Back in the viewing room, a well dressed old man — the best dressed in the room, anyway — strolled up to Deborah and put his arms around her waist. “Debbie, beautiful Debbie,” he said, squeezing her tightly. “How long has it been?”
Who’s this slick old coot? I wondered. It was the preacher of course. He was there with his wife, a well-preserved seventy-something woman in a tight sweater and a torpedo bra. The two of them host a radio show, “Nine hours a week,” he told me.
A small boy, about two years old, was running around barefoot — in and out of the room, back and forth in front of the casket, weaving around the people.

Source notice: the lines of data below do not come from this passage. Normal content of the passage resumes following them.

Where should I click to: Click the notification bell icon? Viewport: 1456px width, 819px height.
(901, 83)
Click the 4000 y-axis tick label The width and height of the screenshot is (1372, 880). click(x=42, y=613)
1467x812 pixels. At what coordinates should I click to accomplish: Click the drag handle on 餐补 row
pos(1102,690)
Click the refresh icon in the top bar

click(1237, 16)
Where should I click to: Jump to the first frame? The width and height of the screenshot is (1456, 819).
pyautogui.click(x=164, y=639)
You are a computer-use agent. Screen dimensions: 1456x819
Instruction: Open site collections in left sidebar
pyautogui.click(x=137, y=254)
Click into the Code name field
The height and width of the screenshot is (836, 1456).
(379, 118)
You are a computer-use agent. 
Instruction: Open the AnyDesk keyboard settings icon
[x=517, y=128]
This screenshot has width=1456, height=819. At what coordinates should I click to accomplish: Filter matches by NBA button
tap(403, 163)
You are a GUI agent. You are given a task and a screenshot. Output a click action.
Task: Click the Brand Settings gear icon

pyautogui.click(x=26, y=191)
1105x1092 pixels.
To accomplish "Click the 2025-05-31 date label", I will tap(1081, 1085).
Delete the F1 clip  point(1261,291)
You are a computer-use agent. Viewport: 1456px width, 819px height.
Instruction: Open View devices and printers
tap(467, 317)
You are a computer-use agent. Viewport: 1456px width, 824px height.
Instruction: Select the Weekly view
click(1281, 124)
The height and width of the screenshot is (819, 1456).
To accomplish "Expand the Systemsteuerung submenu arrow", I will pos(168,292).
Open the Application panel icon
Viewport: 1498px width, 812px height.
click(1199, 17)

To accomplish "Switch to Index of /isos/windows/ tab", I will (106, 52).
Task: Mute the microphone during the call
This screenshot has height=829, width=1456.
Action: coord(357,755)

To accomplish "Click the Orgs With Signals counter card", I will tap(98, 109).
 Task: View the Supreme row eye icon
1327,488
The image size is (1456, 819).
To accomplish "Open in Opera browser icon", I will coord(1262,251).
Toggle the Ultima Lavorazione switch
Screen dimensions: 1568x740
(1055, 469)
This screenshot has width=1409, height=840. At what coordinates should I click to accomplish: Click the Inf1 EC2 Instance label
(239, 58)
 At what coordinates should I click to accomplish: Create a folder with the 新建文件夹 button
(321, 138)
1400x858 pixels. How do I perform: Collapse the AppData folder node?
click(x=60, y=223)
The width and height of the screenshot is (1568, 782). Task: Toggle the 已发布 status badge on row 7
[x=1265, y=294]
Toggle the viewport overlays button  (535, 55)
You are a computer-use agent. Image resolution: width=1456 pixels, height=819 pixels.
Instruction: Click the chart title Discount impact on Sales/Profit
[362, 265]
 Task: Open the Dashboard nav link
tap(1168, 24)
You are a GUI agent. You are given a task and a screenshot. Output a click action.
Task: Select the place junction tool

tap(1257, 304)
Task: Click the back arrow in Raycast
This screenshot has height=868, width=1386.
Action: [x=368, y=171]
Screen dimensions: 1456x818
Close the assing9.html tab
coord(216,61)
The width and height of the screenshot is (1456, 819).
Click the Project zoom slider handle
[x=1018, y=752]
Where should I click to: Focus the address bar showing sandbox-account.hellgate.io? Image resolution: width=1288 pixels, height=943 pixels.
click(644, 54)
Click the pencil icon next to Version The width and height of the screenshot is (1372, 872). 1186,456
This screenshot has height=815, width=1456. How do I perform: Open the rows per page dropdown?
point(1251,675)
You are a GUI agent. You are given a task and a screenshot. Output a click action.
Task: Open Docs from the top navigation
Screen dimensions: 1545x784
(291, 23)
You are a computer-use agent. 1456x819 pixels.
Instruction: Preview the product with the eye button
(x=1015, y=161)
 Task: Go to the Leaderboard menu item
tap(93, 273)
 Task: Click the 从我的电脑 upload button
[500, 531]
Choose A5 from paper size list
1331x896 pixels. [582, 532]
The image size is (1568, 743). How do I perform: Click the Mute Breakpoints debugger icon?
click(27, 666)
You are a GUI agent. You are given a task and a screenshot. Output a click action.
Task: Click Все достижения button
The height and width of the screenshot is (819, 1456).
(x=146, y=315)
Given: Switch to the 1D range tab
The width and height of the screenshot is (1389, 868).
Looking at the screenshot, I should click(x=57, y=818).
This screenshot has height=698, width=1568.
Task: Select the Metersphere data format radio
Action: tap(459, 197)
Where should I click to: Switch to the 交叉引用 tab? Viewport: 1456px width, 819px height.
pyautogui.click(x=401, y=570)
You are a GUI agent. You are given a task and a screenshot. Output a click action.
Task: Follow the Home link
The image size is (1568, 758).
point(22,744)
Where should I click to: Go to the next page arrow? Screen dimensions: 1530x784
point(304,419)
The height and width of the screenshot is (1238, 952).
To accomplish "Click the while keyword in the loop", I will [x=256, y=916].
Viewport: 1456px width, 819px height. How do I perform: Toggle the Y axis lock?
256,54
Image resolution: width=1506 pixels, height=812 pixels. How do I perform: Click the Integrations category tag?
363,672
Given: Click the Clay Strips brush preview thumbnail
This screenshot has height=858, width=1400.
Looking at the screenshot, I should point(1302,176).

“Is that your boy?” the preacher asked.
“No, I don’t know who that is.”
It turned out to be the great-grandson of Deborah’s aunt. Elmer had eight brothers and sisters, but only a few were still alive. She was one of them. Deborah sat on a chair next to her and said hello.
“How much is all of this costing?” she asked. Not because she wanted to help out, just because she was nosy.
Deborah changed the subject and struck up a conversation with the woman’s daughter, who then introduced Deborah to her son. I didn’t catch the guy’s name. In fact I didn’t catch anything he managed to say other than. “New York…Brooklyn…prison…fighting…” I tried to read the tattoos all over his neck, but I couldn’t make out any of that, either.

It was mostly the same cast of characters at the funeral the next day. The preacher apologized for being too old to sing anymore and played a couple of songs from a CD, instead. He spoke about believers and non-believers and it was hard not to feel like he was talking directly to Deborah. He asked if anyone wanted to give testimony.
A guy with a pencil thin mustache got up to say a few words. He was thankful for growing up with Barbara and her family. “We never knew any sinners,” he said. “We only ever knew Christians. And for that, I’m forever grateful.”
Deborah’s aunt Sheila said a few nice words, but of course it was Elmer who — despite his ever-rambling style —gave the most touching tribute.
“Barbara was the greatest…” he started.
He spoke about when they met, when Barbara would only let him kiss her once a week. They got married three days after Barbara’s eighteenth birthday and then she let him kiss her once a day. Things never progressed much beyond that. That is to say, they weren’t particularly affectionate for the rest of their marriage but, in the end, fifty three years later as Barbara lay in the hospital bed too weak now to push him away, he kissed her a million times.